As the old adage goes, ‘knowledge is power’, however, in relation to data science, the real power is in sharing knowledge. Too often, whether it’s an internal data science team or an external provider, the wider business only gets to see the results of data analysis. Information on how conclusions were reached and the algorithms or techniques used is often draped in secrecy. The result can be a lack of institutional knowledge within a business and a limitation in the understanding of the wider application of data science.
It’s easy to understand how data science becomes a ‘black box’ solution. As with many other business processes, there’s a fear that if there is a broader knowledge of how the system works and conclusions are reached, the value of the expertise of the data science team is diminished. If you teach a man to fish, he doesn’t need you to provide him with fish anymore. Of course, this is nonsense, there’s a vast difference between empowering people and training your own replacement.
If you’re a third party provider, such as a data science consultancy, sharing knowledge with your client is one of the best ways to strengthen a relationship. Not only does it build trust that your findings are based on a logical and understandable approach, but it also opens the door to widening your remit. It can jog the client into realising that your expertise could be applied to other areas of the business. It also helps increase the longevity of a relationship by ensuring that there are more stakeholders within the client that understand how, why and what you do.

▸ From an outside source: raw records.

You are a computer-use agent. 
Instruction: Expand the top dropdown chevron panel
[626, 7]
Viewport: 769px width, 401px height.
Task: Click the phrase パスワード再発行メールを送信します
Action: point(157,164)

For an internal data science team, sharing knowledge and providing training helps to increase buy-in throughout the business. It creates a virtuous circle where key players throughout an organisation understand what the data science team does and ensures that the capability can be more effectively used in the future.
Sharing knowledge is about more than just creating a nice PowerPoint presentation that explains how conclusions were reached and then presenting it to the business.
Companies should strive to be closely involved in every step of the process as a solution is developed. Training should be provided to technical staff to help them understand how various aspects of data science models were created allowing them to pick up and customise elements of the solution. To ensure that the knowledge share has more longevity and survives personnel change in organisations, clear documentation should be created that charts the entire process and results. This should allow future users to easily understand how various solutions and models work.
Knowledge sharing doesn’t need to be a tedious process, in fact, it should be seen as an important part of relationship building and management with a company. Thankfully, many data scientists do have teaching experience as a by-product of their academic study.
If you work with an agency who are unwilling to share how they reached their conclusions, you should naturally question their approach and how they perceive their relationship with you. Similarly, if you work with a business as an agency and they express no interest in you sharing knowledge with them, it may be that they don’t realise the full value of what you could do. Approaching the idea of knowledge sharing from the outset of a collaboration is the best scenario, however, it can also start to happen with longstanding relationships.
Many businesses aspire to be open and transparent, however, true transparency requires ceding some of the perceived power a monopoly of knowledge confers. It should be an intrinsic part of the way businesses work together because it has so many benefits for the parties involved. We judge the value of our partners, at least in part, by how much knowledge they leave behind when they leave the room.